• Task goal
Reproduce verbatim the lines below, from the line containing "Image resolution: width=1024" through the line containing "pos(554,412)", both included.

• Interface element lines
--

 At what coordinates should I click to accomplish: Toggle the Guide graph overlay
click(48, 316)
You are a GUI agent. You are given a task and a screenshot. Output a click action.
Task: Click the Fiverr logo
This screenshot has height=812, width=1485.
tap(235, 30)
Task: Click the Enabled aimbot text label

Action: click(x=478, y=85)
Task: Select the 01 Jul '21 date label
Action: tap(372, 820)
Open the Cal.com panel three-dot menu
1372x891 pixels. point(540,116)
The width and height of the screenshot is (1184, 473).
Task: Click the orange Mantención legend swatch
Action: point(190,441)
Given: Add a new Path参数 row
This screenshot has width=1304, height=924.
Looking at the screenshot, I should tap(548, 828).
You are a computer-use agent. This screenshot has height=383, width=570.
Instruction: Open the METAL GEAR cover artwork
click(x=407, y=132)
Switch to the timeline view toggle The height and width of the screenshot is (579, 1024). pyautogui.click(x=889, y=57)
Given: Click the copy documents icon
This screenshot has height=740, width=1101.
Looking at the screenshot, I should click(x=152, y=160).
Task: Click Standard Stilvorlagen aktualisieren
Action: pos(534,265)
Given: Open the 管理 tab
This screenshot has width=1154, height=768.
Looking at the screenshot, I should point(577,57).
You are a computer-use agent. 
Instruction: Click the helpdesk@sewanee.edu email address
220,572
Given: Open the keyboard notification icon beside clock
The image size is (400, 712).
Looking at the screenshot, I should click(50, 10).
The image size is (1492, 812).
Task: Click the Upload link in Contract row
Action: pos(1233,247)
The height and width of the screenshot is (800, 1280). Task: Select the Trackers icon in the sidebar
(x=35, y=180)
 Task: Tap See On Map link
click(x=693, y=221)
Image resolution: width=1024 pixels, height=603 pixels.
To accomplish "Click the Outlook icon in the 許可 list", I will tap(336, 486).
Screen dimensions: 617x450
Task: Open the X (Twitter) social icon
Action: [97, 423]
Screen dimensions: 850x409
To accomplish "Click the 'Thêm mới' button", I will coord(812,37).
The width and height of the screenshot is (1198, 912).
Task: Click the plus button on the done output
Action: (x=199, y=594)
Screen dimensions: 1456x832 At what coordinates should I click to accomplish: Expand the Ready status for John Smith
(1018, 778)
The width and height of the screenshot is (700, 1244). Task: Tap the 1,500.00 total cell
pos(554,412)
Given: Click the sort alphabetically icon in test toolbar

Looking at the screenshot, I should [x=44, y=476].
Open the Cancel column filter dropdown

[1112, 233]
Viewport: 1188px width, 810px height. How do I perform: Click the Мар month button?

--

• Output
Image resolution: width=1024 pixels, height=603 pixels.
To accomplish "Click the Outlook icon in the 許可 list", I will tap(336, 486).
Screen dimensions: 617x450
Task: Open the X (Twitter) social icon
Action: [97, 423]
Screen dimensions: 850x409
To accomplish "Click the 'Thêm mới' button", I will coord(812,37).
The width and height of the screenshot is (1198, 912).
Task: Click the plus button on the done output
Action: (x=199, y=594)
Screen dimensions: 1456x832 At what coordinates should I click to accomplish: Expand the Ready status for John Smith
(1018, 778)
The width and height of the screenshot is (700, 1244). Task: Tap the 1,500.00 total cell
pos(554,412)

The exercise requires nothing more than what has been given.